Iraqi army kills 14
Tal Afar raid ending
The Iraqi army said it killed 14 insurgents and captured 35 yesterday as soldiers chased militants down the narrow streets of the rebel northern town of Tal Afar, on the fourth day of a major military assault.
Iraq's President Jalal Talabani, speaking at a press conference with President George W. Bush in Washington, said Iraq would not set a timetable for the withdrawal of US soldiers, backing away from published remarks saying the US could withdraw as many as 50,000 by the end of the year.
Iraqi troops, backed up by their US counterparts, have taken the lead in the Tal Afar latest assault against Sunni Muslim insurgents launched on Saturday.
The assault risks creating further division in an already fragmented society a month ahead of a referendum on a disputed Constitution and the trial of ousted leader Saddam Hussein.
"Today we have captured 35 terrorists and killed 14," Iraqi Captain Mohammed Berwari said in Tal Afar, a mostly ethnic Turkmen town near the Syrian border.
"Tal Afar is surrounded from all sides. Now the terrorists are running and the Iraqi army is chasing after them down the narrow streets.

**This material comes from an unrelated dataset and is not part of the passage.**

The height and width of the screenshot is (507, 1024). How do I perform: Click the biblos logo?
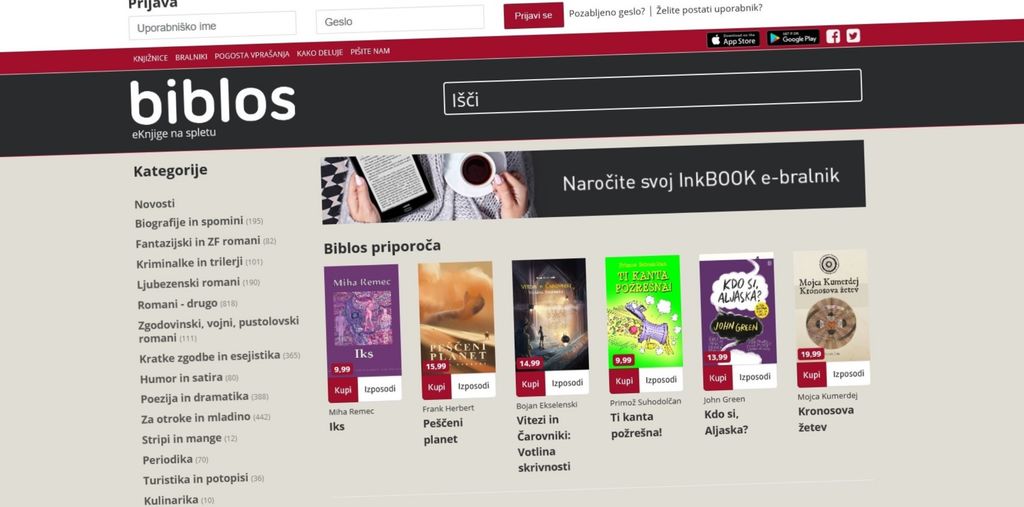[x=212, y=108]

Operations will end soon and starting tomorrow people will start returning to their houses."
He said one Iraqi soldier was killed and five wounded by a roadside bomb in Tal Afar yesterday, and the army had found a large number of weapons caches, including three tonnes of munitions.
The US and Iraq say Tal Afar is a staging-post for arms and foreign fighters entering Iraq from Syria, spreading across the country to join the Sunni Arab insurgency against the Kurdish- and Shi'ite Muslim-led Iraqi government.
Iraq closed parts of the Syrian border on Sunday and on Monday US ambassador to Iraq Zalmay Khalilzad warned that "our patience is running out with Syria".
In an interview with the Washington Post published yesterday, Mr Talabani was quoted as saying up to 50,000 American troops could be withdrawn by the end of the year.
However, he later distanced himself from the remarks, saying setting a timetable would be self-defeating. "We will set no timetable for withdrawal. A timetable will help the terrorists, will encourage them that they could defeat a superpower of the world and Iraqi people," Mr Talabani said during his press conference with Mr Bush.
"We hope that by the end of 2006 our security forces are up to the level of taking responsibility from many American soldiers with complete agreement with the Americans," he added.
The US has about 140,000 troops in Iraq and is training Iraqi forces to take over. President Bush has faced increasing calls to start bringing soldiers home.
US Defence Secretary Donald Rumsfeld, speaking to reporters in Berlin, repeated previous statements that US soldiers levels will be adjusted based only on the conditions on the ground in Iraq as opposed to on a fixed timetable.